Le soir venu, Lely franchit les portes de la ville minière, en sifflant un air sibyllin. Fièrement vêtue d’un trench fuchsia, elle avançait un pas devant l’autre, les jambes légèrement arquées. Elle balançait de gauche à droite la fusée de son épée au rythme de la cadence de son allure métronomique. Le cliquetis de ses santiags résonnait dans l’avenue. Sa présence charismatique agaçait la gent masculine et ils étaient nombreux à lui lancer un regard noir.

Mais peu l’importait à cet instant. Ce qu’elle désirait le plus, c’était trouver l’enseigne de change. Le temps qu’elle parcourût l’avenue, des groupes de mineurs positionnés ci et là, la sifflaient. Face à ces lourdeurs, Lely accentua sa démarche provocatrice. Le simple fait de voir une femme se balader seule dans une tenue excentrique et masculine créait au sein de la population de Dolérando de vives interrogations.

Quand elle arriva face à sa destination, elle claqua un talon et mis une main sur la poignée de la porte et juste avant qu’elle ne l’ouvre, une voix grave s’annonça du magasin d’à côté :

— Vous cherchez le gros Jared ? interrogea l’armurier en posant la main sur la crosse de son calibre.
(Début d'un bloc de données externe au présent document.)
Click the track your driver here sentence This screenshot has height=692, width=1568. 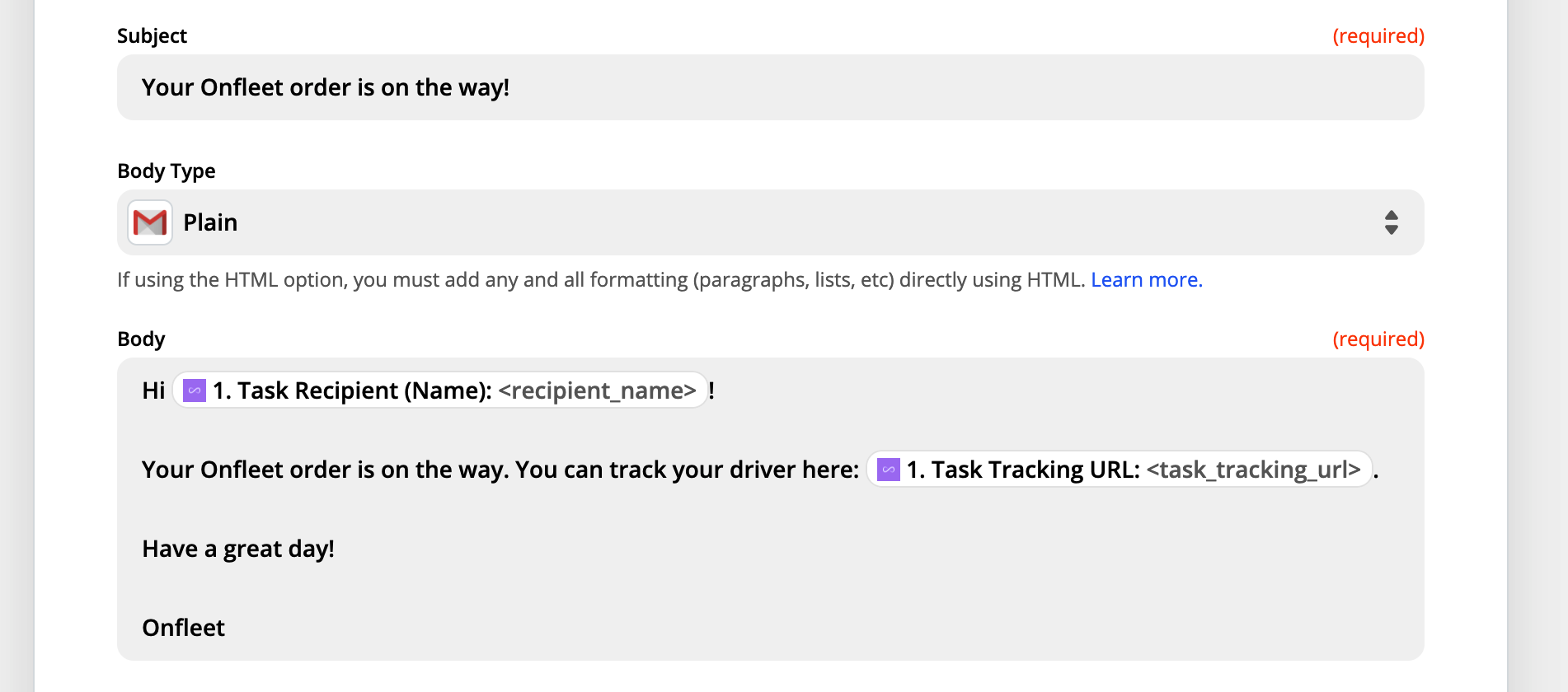coord(500,470)
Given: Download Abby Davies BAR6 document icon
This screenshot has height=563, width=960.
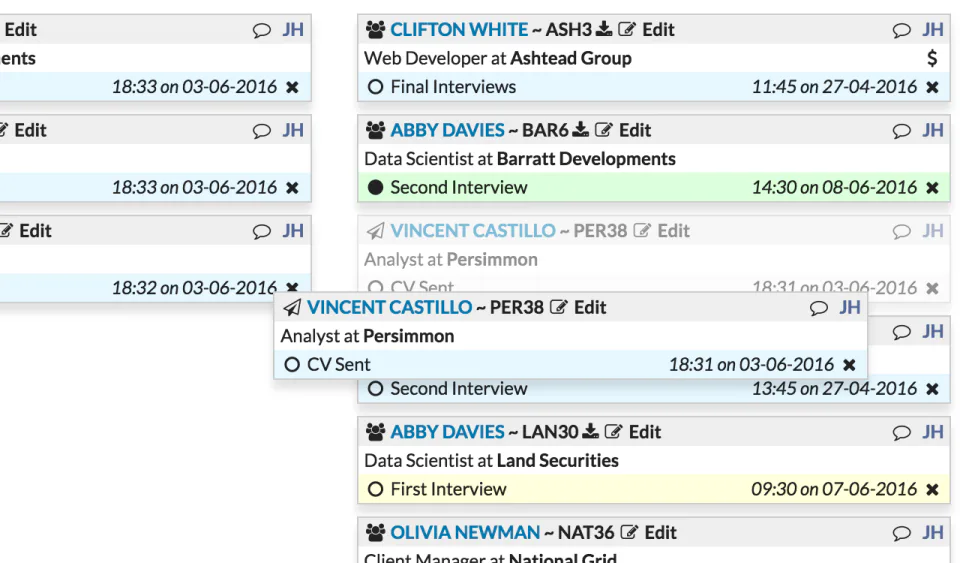Looking at the screenshot, I should tap(580, 129).
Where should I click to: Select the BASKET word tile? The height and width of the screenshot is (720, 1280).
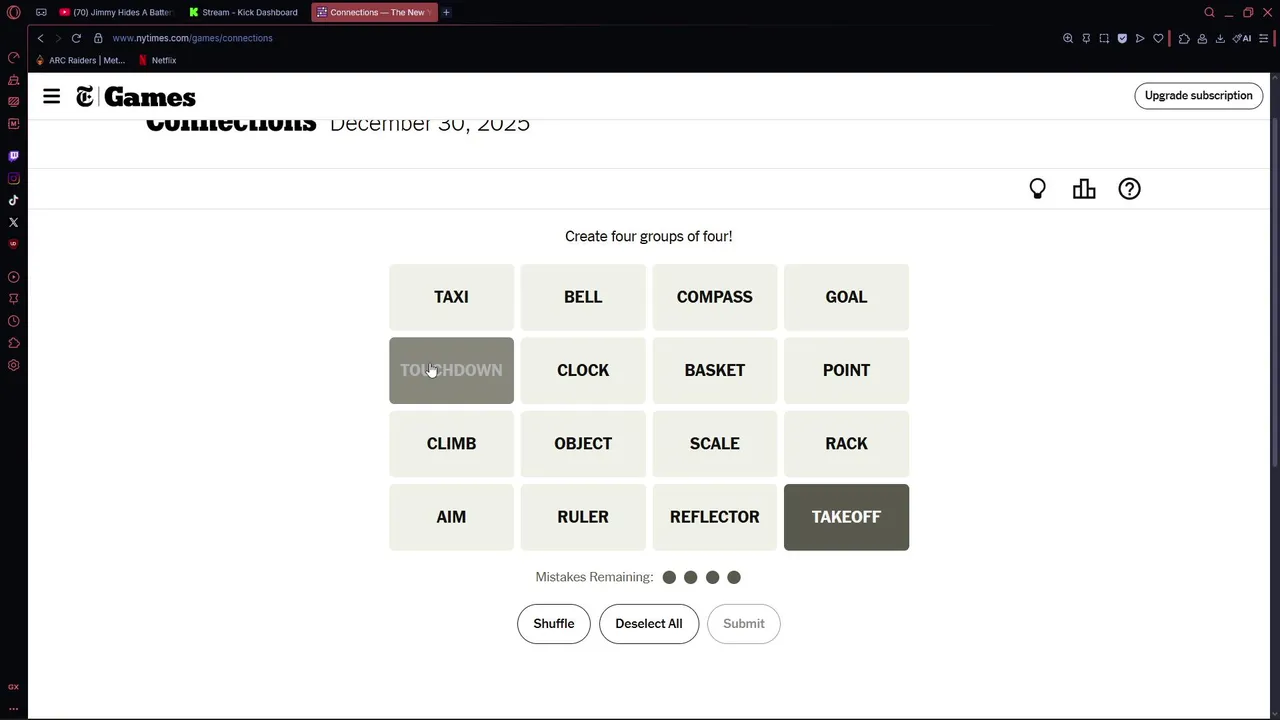pyautogui.click(x=714, y=370)
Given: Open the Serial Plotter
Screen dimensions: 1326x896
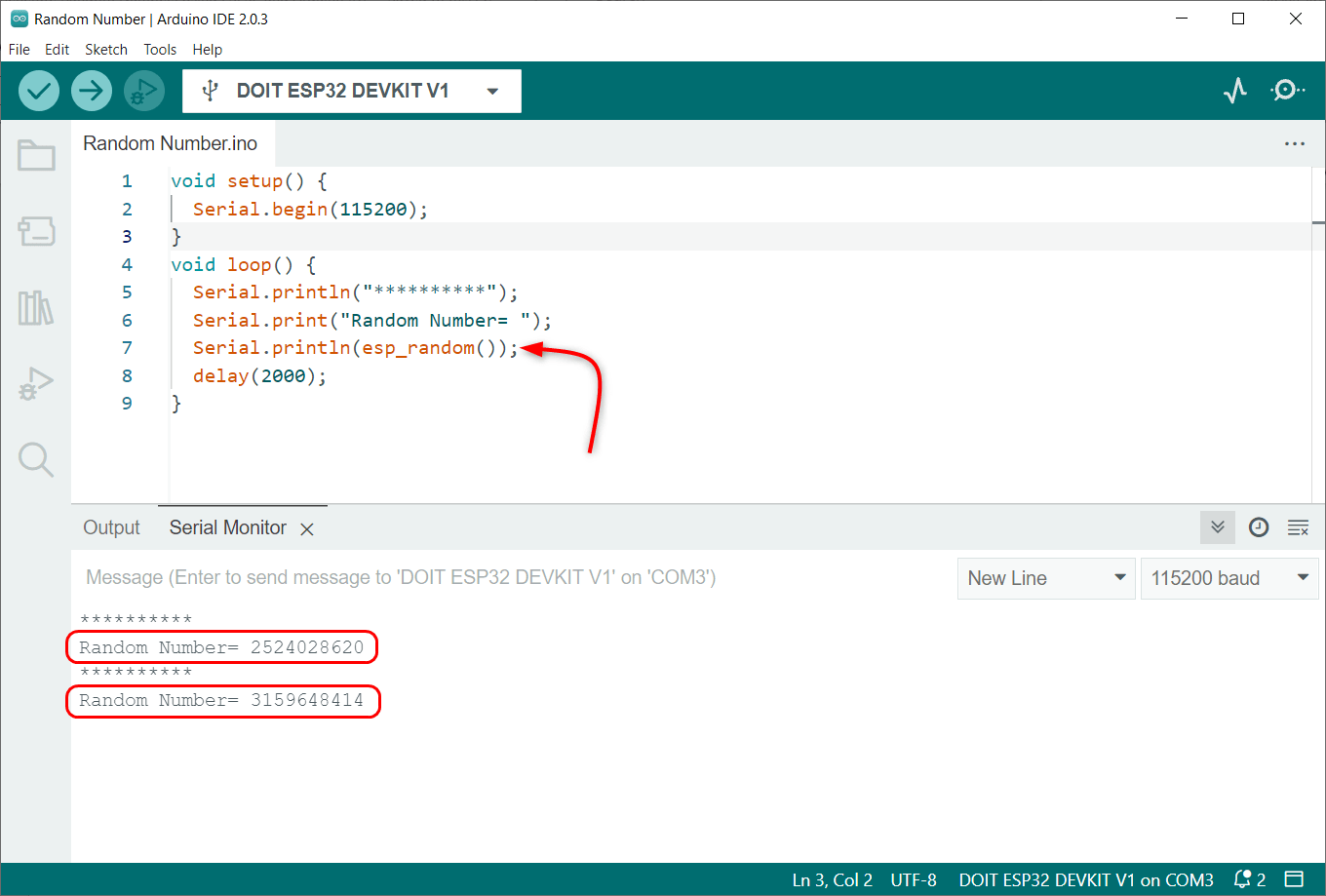Looking at the screenshot, I should tap(1234, 91).
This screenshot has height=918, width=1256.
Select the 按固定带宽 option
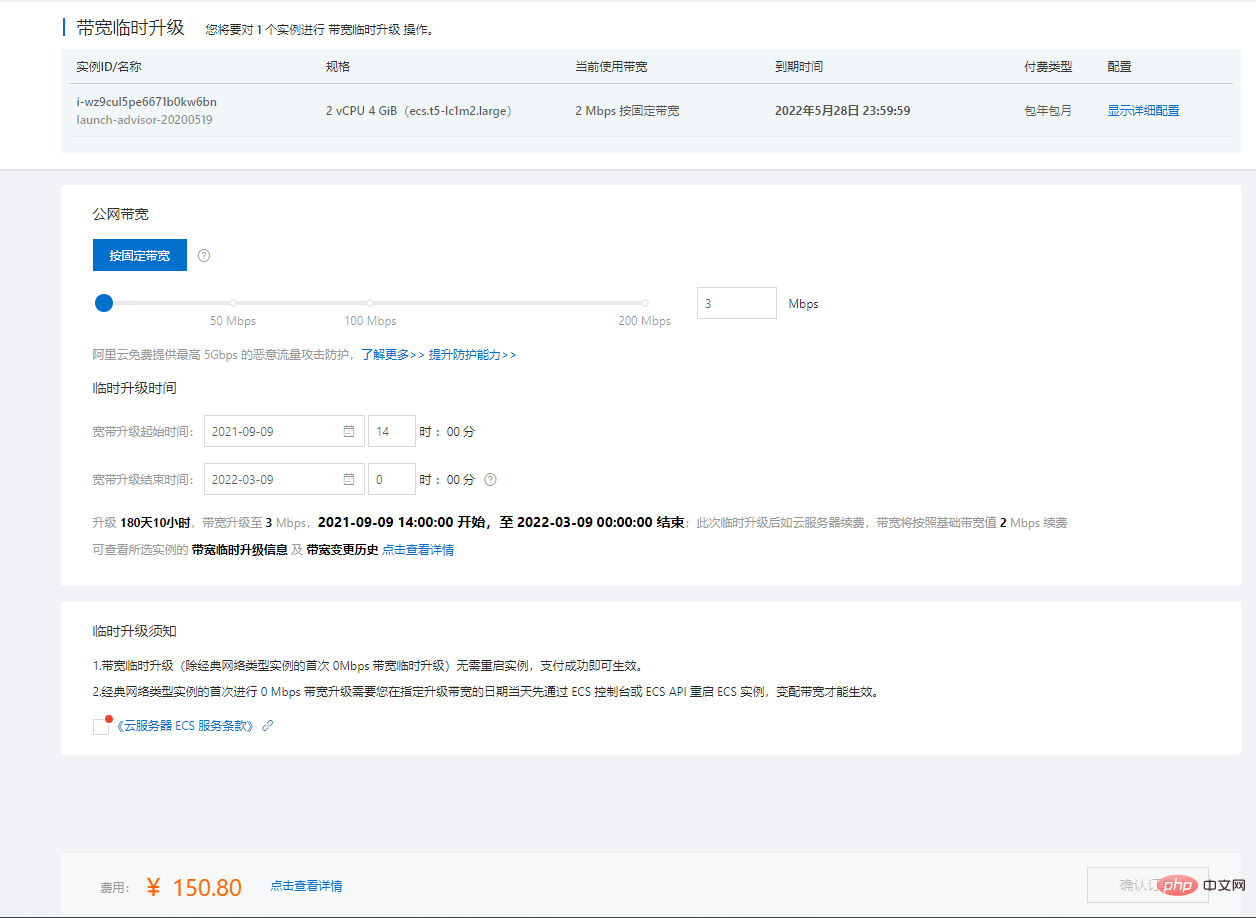pos(140,255)
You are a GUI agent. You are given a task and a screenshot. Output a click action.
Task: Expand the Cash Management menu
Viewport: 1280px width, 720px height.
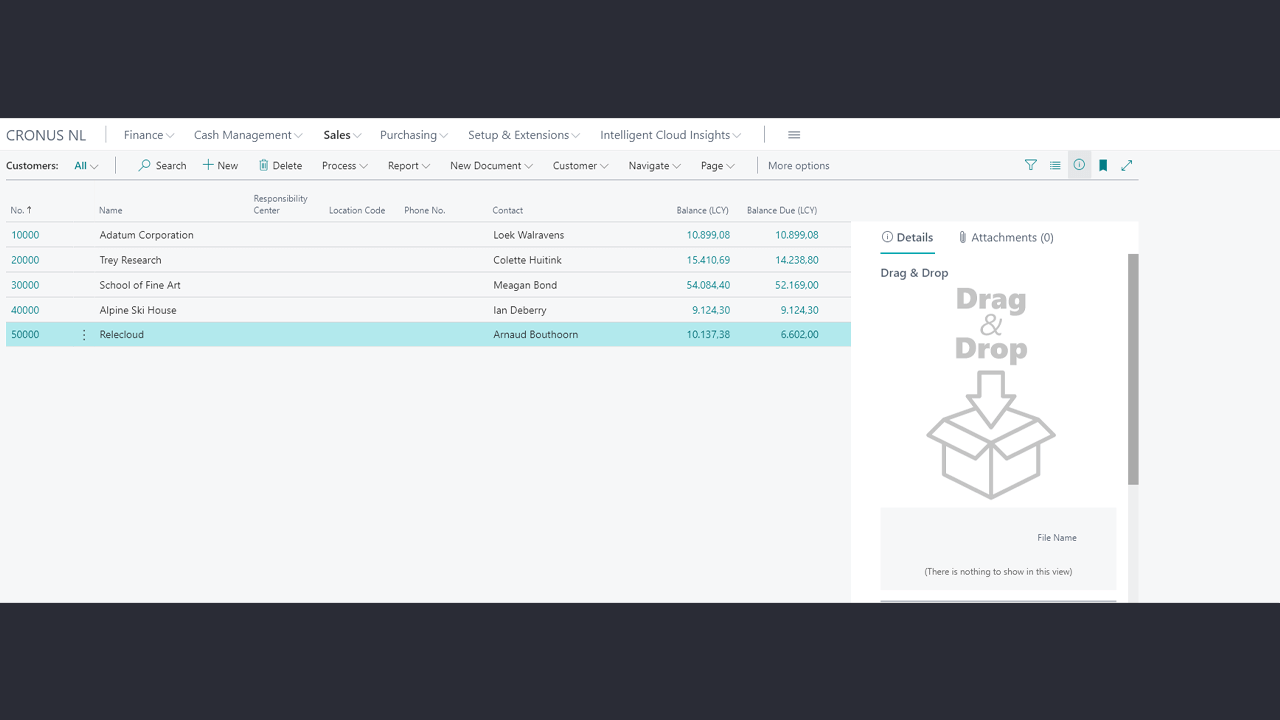click(x=247, y=135)
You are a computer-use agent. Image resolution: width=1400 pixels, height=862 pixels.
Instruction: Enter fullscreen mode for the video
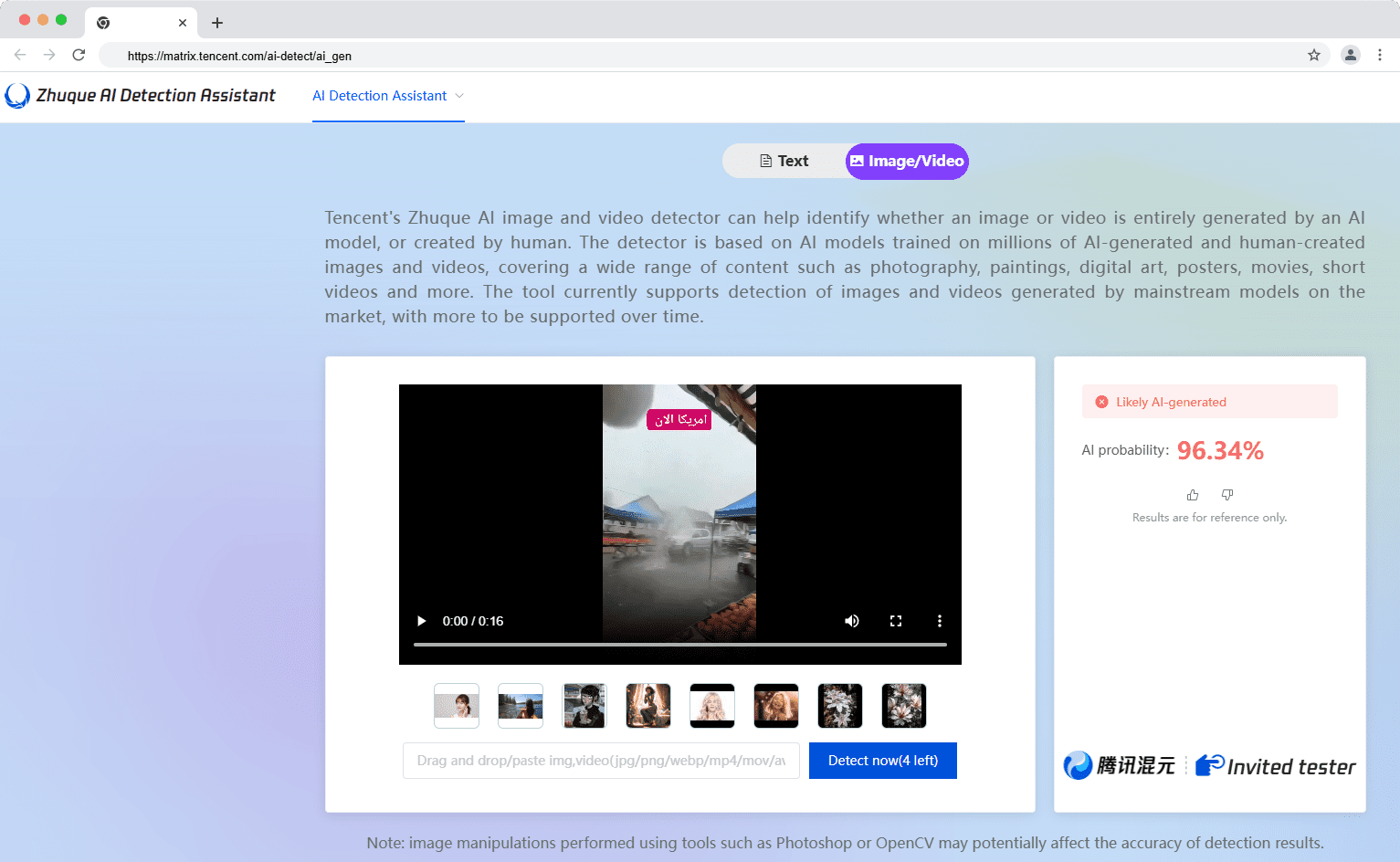895,621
Elle retira sa main, plissa les paupières en voyant ce geste hostile et fit mine d’attendre la suite de ses propos.

— Il a pris en congé, mentit-il. Si vous cherchez à échanger votre or, allez donc sur Véthrine ! Là-bas vous y trouverez une boutique comme celle-ci !

Lely ne dit mot et d’un geste vif de la main, remercia le commerçant qui n’avait pas l’air commode.

Puis elle repartit comme si de rien n’était vers les portes de la ville sous les faibles rayonnements de l’étoile couchante. Désappointée de ne pas avoir retrouvé le négociant, elle sortit de sa manche un objet aussi grand qu’un sifflet, le porta à sa bouche mais avant qu’elle ne souffle dedans, elle capta une conversation entre trois jeunes ouvriers.

— Vous avez vu ? questionna le plus petit.

— Qu’est-ce qui y’a encore l’Buser !

— Ouais, l’Buser, raconte-nous tout ce que tu sais ! s’exclama-t-il en le tapant sur l’épaule.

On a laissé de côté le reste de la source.